Les limites d’encadrement des ces pratiques
Notez que, depuis l’année dernière, il existe une norme NF Z74-501 relative au traitement des avis de consommateurs en ligne. Publiée par l’AFNOR, elle veut « fiabiliser le traitement des avis de consommateurs sur Internet ». Elle précise par exemple qu’il ne faut pas acheter d’avis, mettre en premier les plus récents, être transparent sur les méthodes de calculs, les afficher tous dans leur intégralité, etc.
L’AFNOR ajoute qu’un site « a la possibilité d’auto-déclarer respecter la norme (sans contrôle extérieur) », mais qu’il engage alors sa responsabilité. Cela laisse néanmoins la porte ouverte à des dérives… et c’est justement sur ce point que la DGCCRF monte de nouveau au créneau. « Des gestionnaires de sites internet se sont auto-déclarés conformes à cette norme alors que les pratiques des entreprises n’étaient pas conformes à cette norme » en précisant que, là encore, il « s’agit d’une pratique commerciale trompeuse ».

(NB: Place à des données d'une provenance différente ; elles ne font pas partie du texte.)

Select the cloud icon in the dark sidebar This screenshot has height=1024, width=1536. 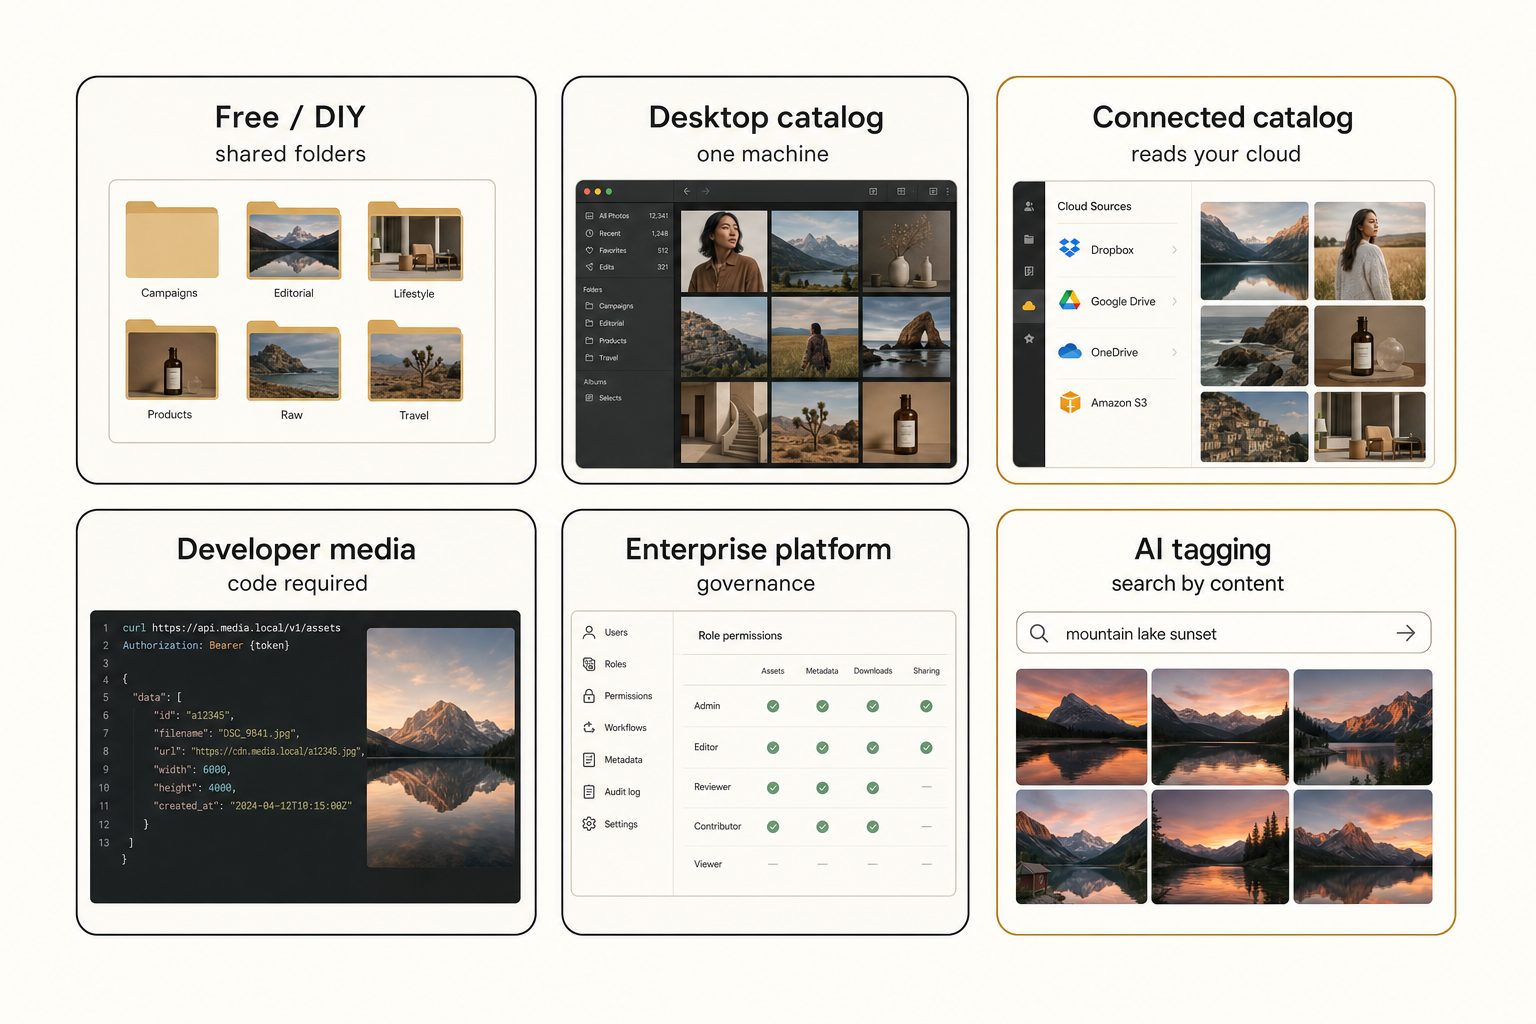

Néanmoins, la DGCCRF ne compte évidemment pas baisser les bras et annonce la mise en place d’un « projet de norme internationale sur l’e-réputation qui comprendra un volet « avis en ligne » ». La direction générale indique qu’elle « y participera activement ».
Dans tous les cas, on ne peut qu’espérer que les chiffres seront revus à la baisse l’année prochaine. Pour rappel, l’année dernière, l’AFNOR indiquait que près de 90 % des Français consultent les avis sur internet et que 89 % « les jugent « utiles » ou « très utiles » ». Dans le même temps, on apprenait que 75 % des Français pensent que certains avis sont faux.